PAVIA. Può succedere di tutto se il concerto dell'ultimo dell'anno, in piazza Vittoria, ha come protagonista il gruppo dei Gem Boy composto da musicisti specializzati nel riscrivere in maniera irriverente i classici della musica italiana. Capita cosi di trovarsi con due «conti alla rovescia» per arrivare a mezzanotte. Carletto, il cantante, pochi minuti prima dello scoccare delle 24 comunica che «si farà un conteggio molto artigianale, con l'aiuto dell'orologio della torre: i tappi dello spumante partiranno quando suonerà la campana». Il fatto è che che la campana non suona, e Carletto non lo sa.
Cosi mentre il cantante attende i rintocchi che non arrivano, dall'altra parte della piazza partono i fuochi d'artificio: il leader della band bolognese ne approfitta per dare il via ai brindisi. Tutto fa spettacolo, insomma, con i Gem Boy. Mille persone in piazza, quasi tutti giovanissimi e fan del gruppo, apprezzano lo show: Carletto che si trasforma di volta in volta in Luciano Ligabue, in Cesare Cremonini, anche in Dolores O'Riordan dei Cranberries. Nessuno è risparmiato dall'ironia, spesso un po' sopra le righe, dei brani che parlano di sesso, ragazze e cartoni animati con il modo naif e infantile degli adolescenti.

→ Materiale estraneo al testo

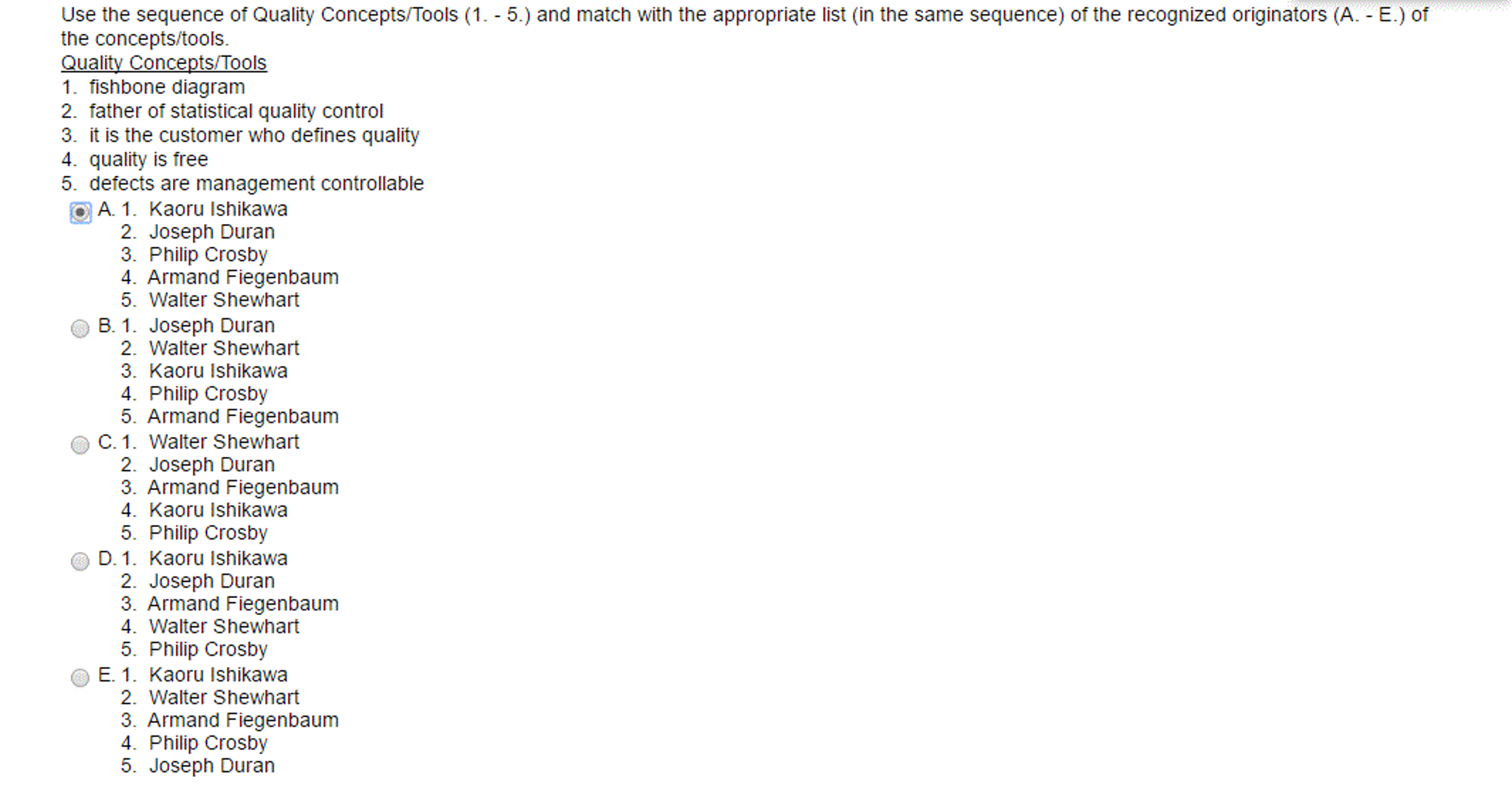Select answer option A
The height and width of the screenshot is (805, 1512).
coord(82,209)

D'altra parte, però, il pubblico è quasi esclusivamente over 30 ed è arrivato in piazza per il brindisi di mezzanotte. Con la canzone più famosa, 'Orgia Cartoon", nella quale si immagina la vita sessuale dei cartoni animati giapponesi, i Gem Boy concludono all'una e mezza la loro performance, lasciando il palco ai pavesi Jah Love i quali, con il loro sound reggae, accompagneranno i nottambuli decisi a tirare tardi in piazza Vittoria per festeggiare l'arrivo del 2007.